Nuclear Abolition News | IDN By Baher Kamal
Nuclear Abolition News | IDN
By Baher Kamal
This impassioned plea by Queen Noor of Jordan, who is actively campaigning for the abolition of nuclear weapons, de-mystifies the realm of pseudo reasoning that has survived post-Cold War decades. It offers a common sense logic why weapons that destroy all life must be banned.
Queen Noor is one of only three Arab personalities among 100 international outstanding figures who joined a worldwide campaign for the abolition of nuclear weapons, known as Global Zero, for a World Without Nuclear Weapons.
Beside the Queen of Jordan, who was born Lisa Najeeb Halaby to an Arab-American family, the other two Arab personalities who joined the Global Zero initiative are Amre Mousa, secretary general of the League of Arab States, and Lakhdar Brahimi, former Algerian Foreign minister and United Nations (UN) Special Envoy.
Too few indeed, and only one of them, Amre Mousa, holds an official position.
This yet another ‘absence’ from major platforms which could not impact more directly the present and future of the Arab countries, acquires even greater significance in view of their geographical position between a nuclear Israel, reported to have up to 200 nuclear weapons, and a 'might-be' nuclear Iran.
The Arabs have not taken any strong collective position in the face of the major nuclear threats surrounding them, other than complaining and expressing fear and indignation.
Even the U.S. administration has been firmer.
Addressing an early May conference on the Nuclear Non-Proliferation Treaty (NPT) in New York, the U.S. Assistant Secretary of State Rose Gottemoeller indicated that President Barack Obama’s objective of working for a world without nuclear weapons, would not exclude Israel.
"Universal adherence to the NPT itself, including by India, ISRAEL, Pakistan and North Korea ... remains a fundamental objective of the United States," Gottemoeller said.
That said, the Queen of Jordan has been so far the loudest Arab voice in this regard. She often talks to the media, including the Qatar-based Al Jazeera, which is the major source of information for over 330 million Arabs, as well as Western news sources like the New York based Parade magazine, with a circulation of up to 33 million copies.
In all her interventions and interviews, like the recent one with Parade, Queen Noor reminds that Russia and the U.S. have 96 percent of these weapons, adding up to some 26,000. "We want to reduce that to 1000 and then get all nations with nuclear weapons to join in phased and verified reductions to zero," she said.
She also reiterates over and again her conviction that "the presence of nuclear arsenals drives more proliferation and insecurity. If you want to enhance stability in the Middle East, both Iran and Israel need to be at zero".
It’s precisely with this objective in mind, that this new international initiative was launched in Paris on December 8-9, 2008 by 100 political, military, business, faith and civic leaders from across political lines
Their stated purpose is to support the two major nuclear powers in their declared intention to achieve a comprehensive agreement to eliminate all nuclear weapons worldwide through phased and verified reductions.
According to its promoters, Global Zero is developing a step-by-step policy plan for the phased elimination of nuclear weapons, and is committed to building broad-based public support through worldwide media and online communications and civil society organisations.
Moreover, the initiative’s signatories have announced that they would convene a Global Zero World Summit bringing together hundreds of leaders in early 2010.

(Document and screenshot pointing entries)
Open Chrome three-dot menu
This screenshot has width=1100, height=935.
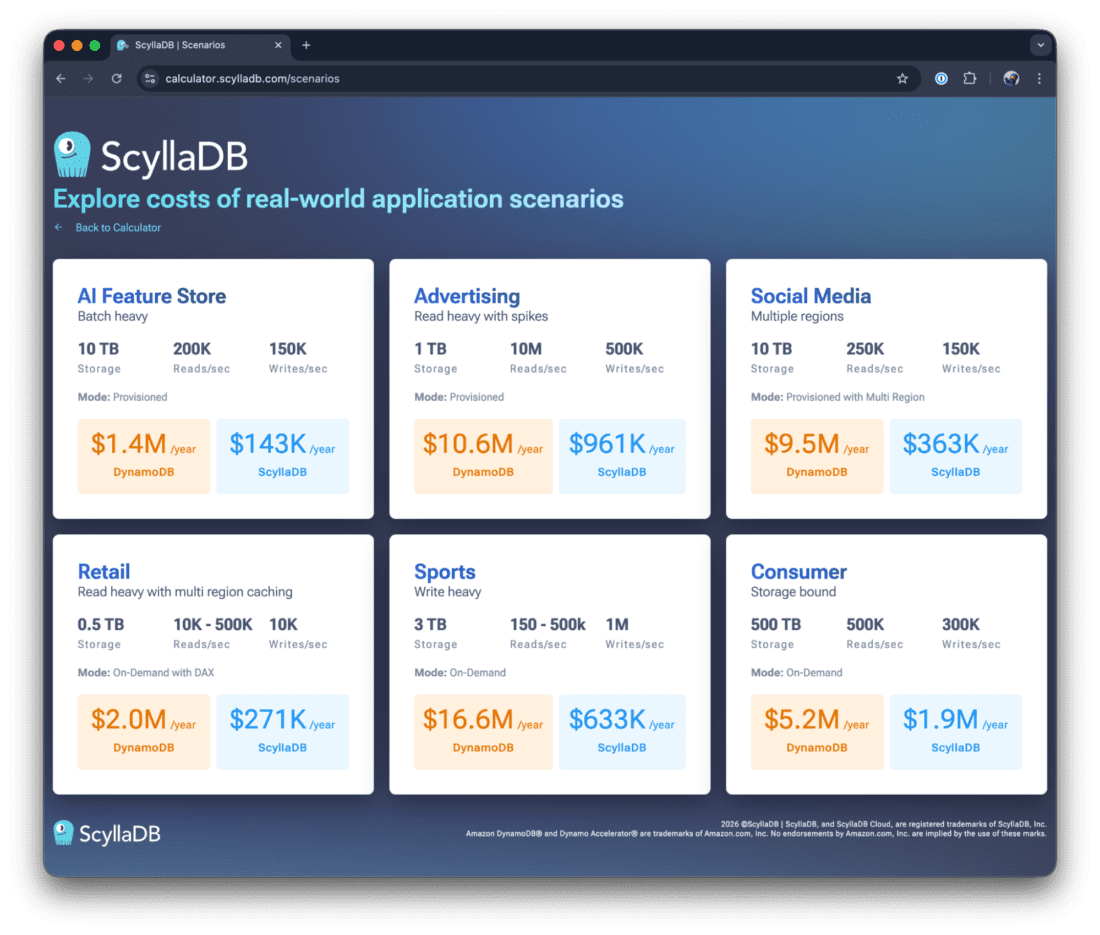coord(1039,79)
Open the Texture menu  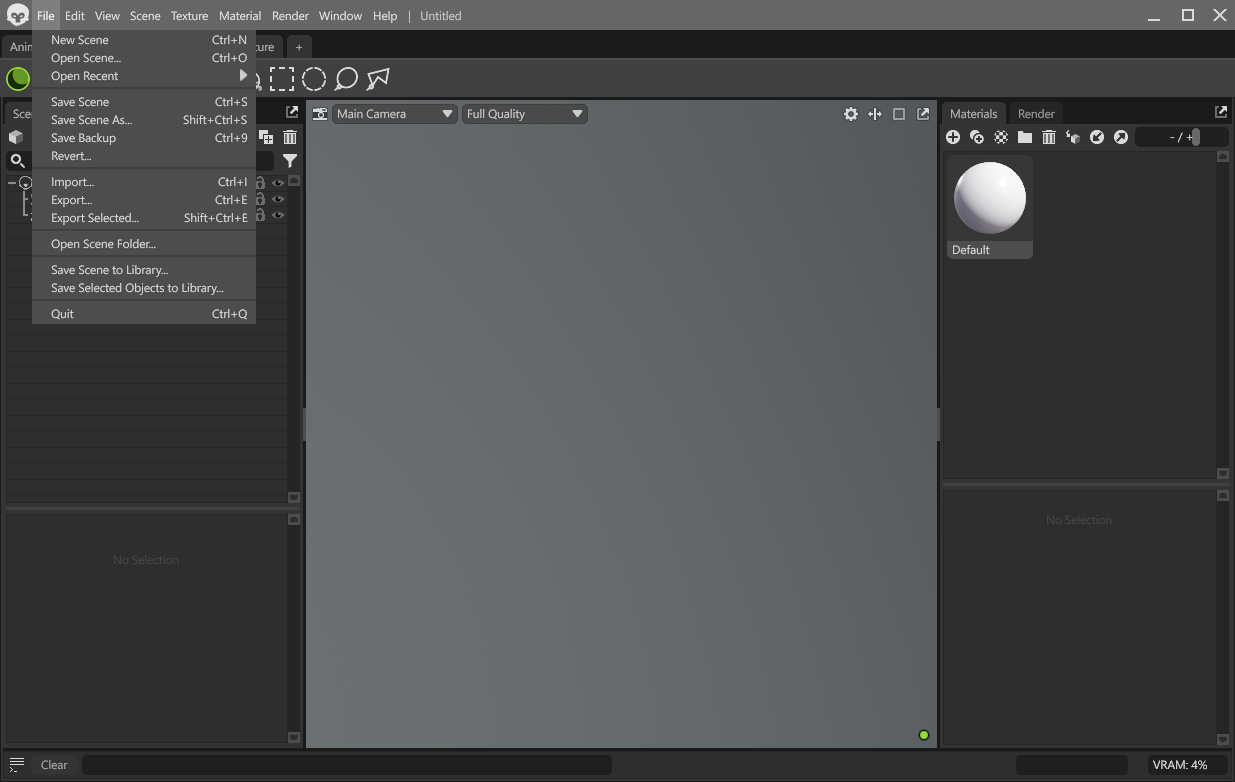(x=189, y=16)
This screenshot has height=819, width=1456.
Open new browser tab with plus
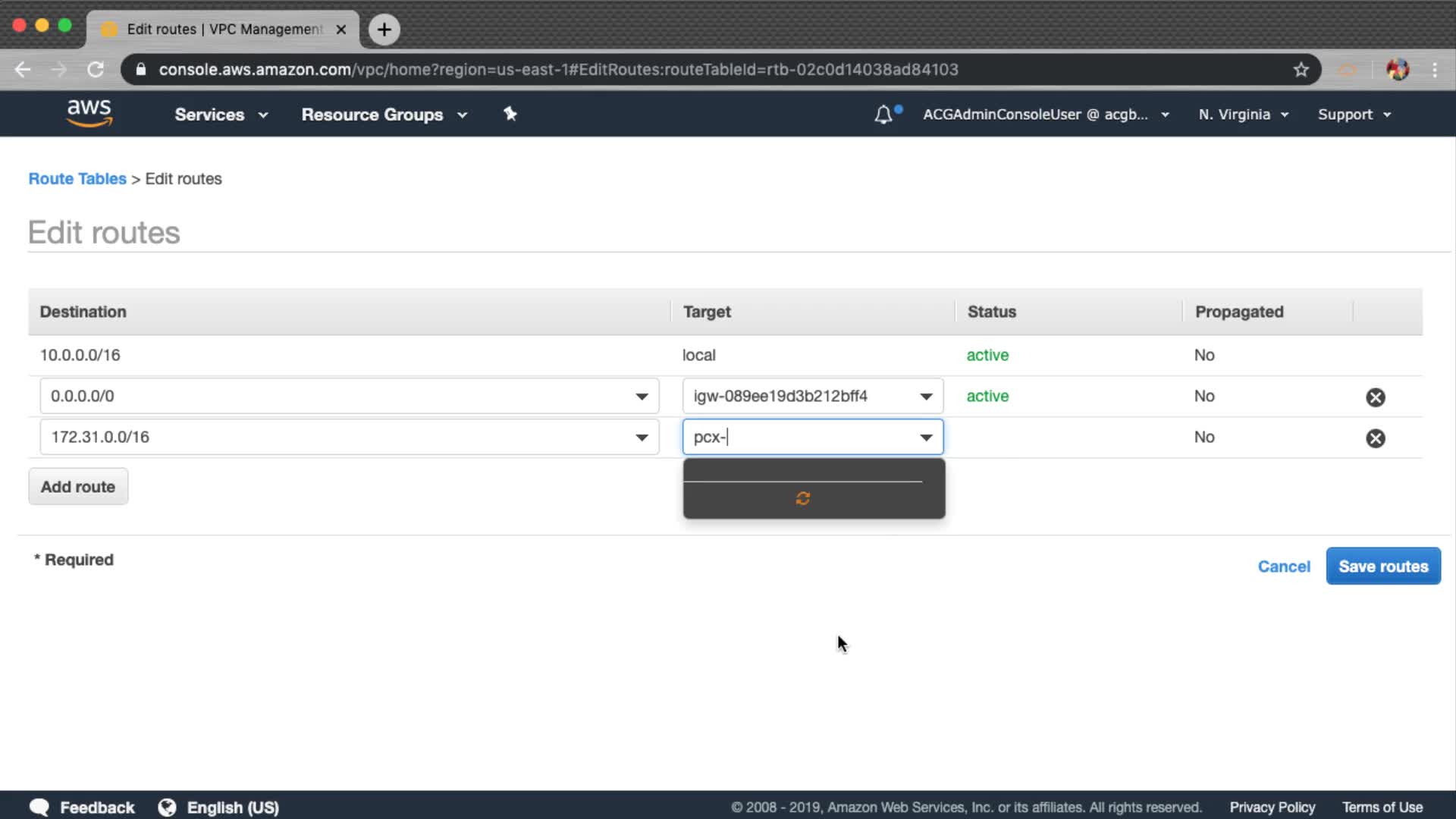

• Set exercise: In the article on the Global Zero campaign, where and on what dates was the initiative launched?

• Answer in full: It was launched in Paris on December 8-9, 2008.